RECORDS –
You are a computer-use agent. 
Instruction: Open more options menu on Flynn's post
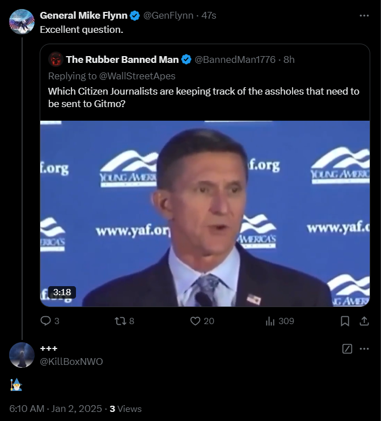coord(364,15)
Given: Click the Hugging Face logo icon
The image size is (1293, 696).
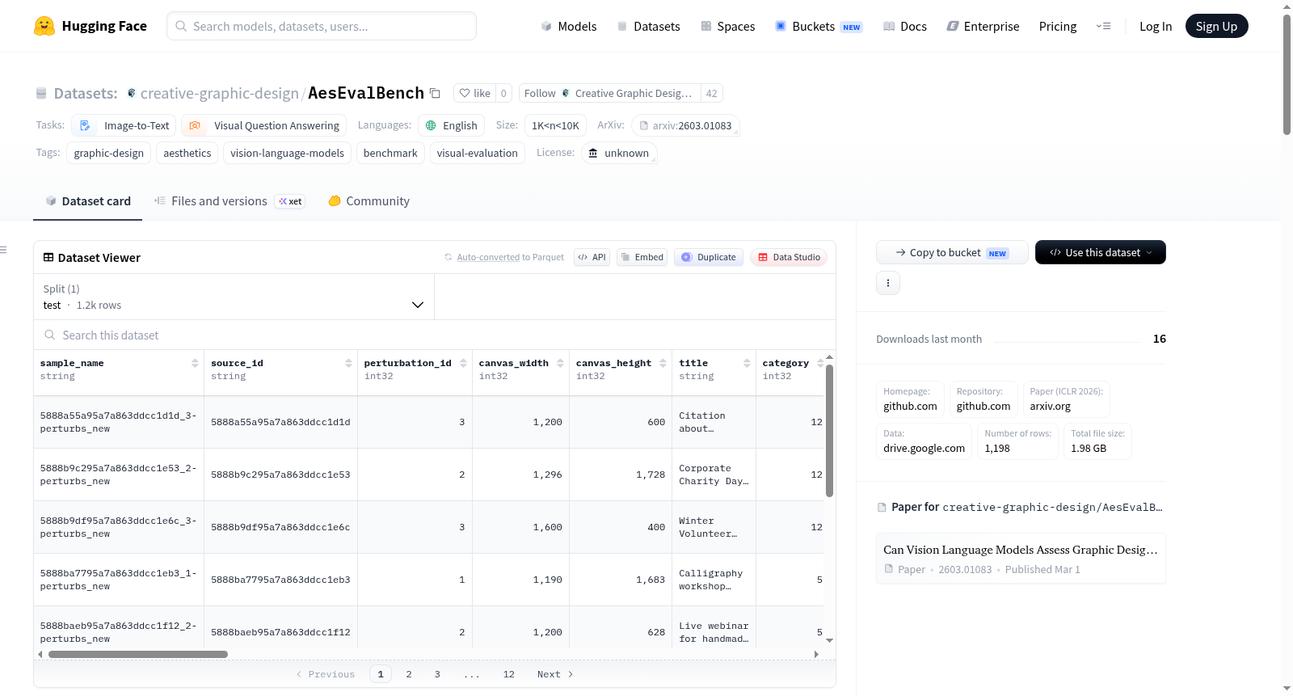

EXERCISE OBJECTIVE – Copy out the material above exactly; the images stay out.

SOLVED EXERCISE –
You are a computer-use agent. 
Instruction: Open more options menu on Flynn's post
coord(364,15)
Given: Click the Hugging Face logo icon
The image size is (1293, 696).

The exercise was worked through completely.